Taliban had promised to take care of the needs of women in Afghanistan and said they would safeguard women’s rights. In contrary to their statement, the Taliban have banned girls to return to secondary schools and excluding them from studies, Taliban put a ban on their higher education. Only boys and male teachers were allowed back into classrooms.
The Taliban officials who seized power last month said they were working to reach a decision on the matter. “All male teachers and students should attend their educational institutions,” a statement from Education Ministry said ahead of classes resuming on September 18. There was no mention of girl students or women teachers in the ministry’s announcement.
Taliban spokesman Zabihullah Mujahid was later commented that that girls’ schools would open soon. He said officials were currently working on the “procedure” for this, and details including the division of teachers, reported by BBC.
Suggestions were also being raised saying that new rules would exclude women from education because the universities do not have the resources to provide separate classes.
The secondary schools, with students between the ages of 13 and 18, are often segregated by sex in Afghanistan. Also,due to the Covid pandemic, the classes were suspended and have been shut since the Taliban seized power. Although the new government allowed women to go to private universities, tougher and stringent restrictions were imposed on their clothes and in their movement as well.
Meanwhile, Since the Taliban were removed from power in 2001. There was seen progress in improving Afghanistan’s education enrolments and literacy rates – especially for girls and women. As a result, the number of girls in primary schools increased from almost zero to 2.5 million. Along with this, the literacy rate of females also doubled to 30%. However, many of the gains have been made in cities.

> **SUPPLIED DATA**
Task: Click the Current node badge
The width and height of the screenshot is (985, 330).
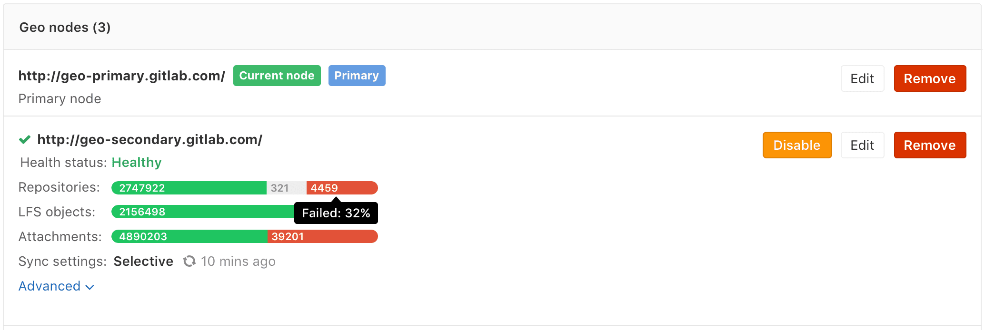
...
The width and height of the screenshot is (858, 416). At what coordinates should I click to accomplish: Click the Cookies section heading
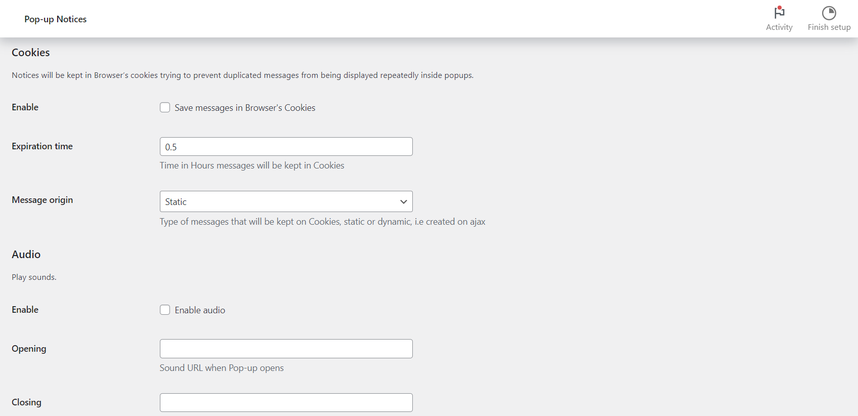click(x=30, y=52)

> **BRIEF A**
Transcribe everything in the passage on Taliban restrictions on girls' education from "The secondary schools, with" down to "made in cities.".
> **BRIEF B**
For each statement below, say whether the passage on Taliban restrictions on girls' education agrees with it, answering yes or no and quoting the deciding words from the passage.
(i) Afghanistan's secondary schools serve students between the ages of 13 and 18.
(ii) The Education Ministry's announcement mentioned women teachers.
(iii) The number of girls in primary schools rose to 2.5 million.

> **OUTPUT A**
The secondary schools, with students between the ages of 13 and 18, are often segregated by sex in Afghanistan. Also,due to the Covid pandemic, the classes were suspended and have been shut since the Taliban seized power. Although the new government allowed women to go to private universities, tougher and stringent restrictions were imposed on their clothes and in their movement as well.
Meanwhile, Since the Taliban were removed from power in 2001. There was seen progress in improving Afghanistan’s education enrolments and literacy rates – especially for girls and women. As a result, the number of girls in primary schools increased from almost zero to 2.5 million. Along with this, the literacy rate of females also doubled to 30%. However, many of the gains have been made in cities.

> **OUTPUT B**
(i) Yes: "The secondary schools, with students between the ages of 13 and 18"
(ii) No: "There was no mention of girl students or women teachers in the ministry’s announcement."
(iii) Yes: "the number of girls in primary schools increased from almost zero to 2.5 million."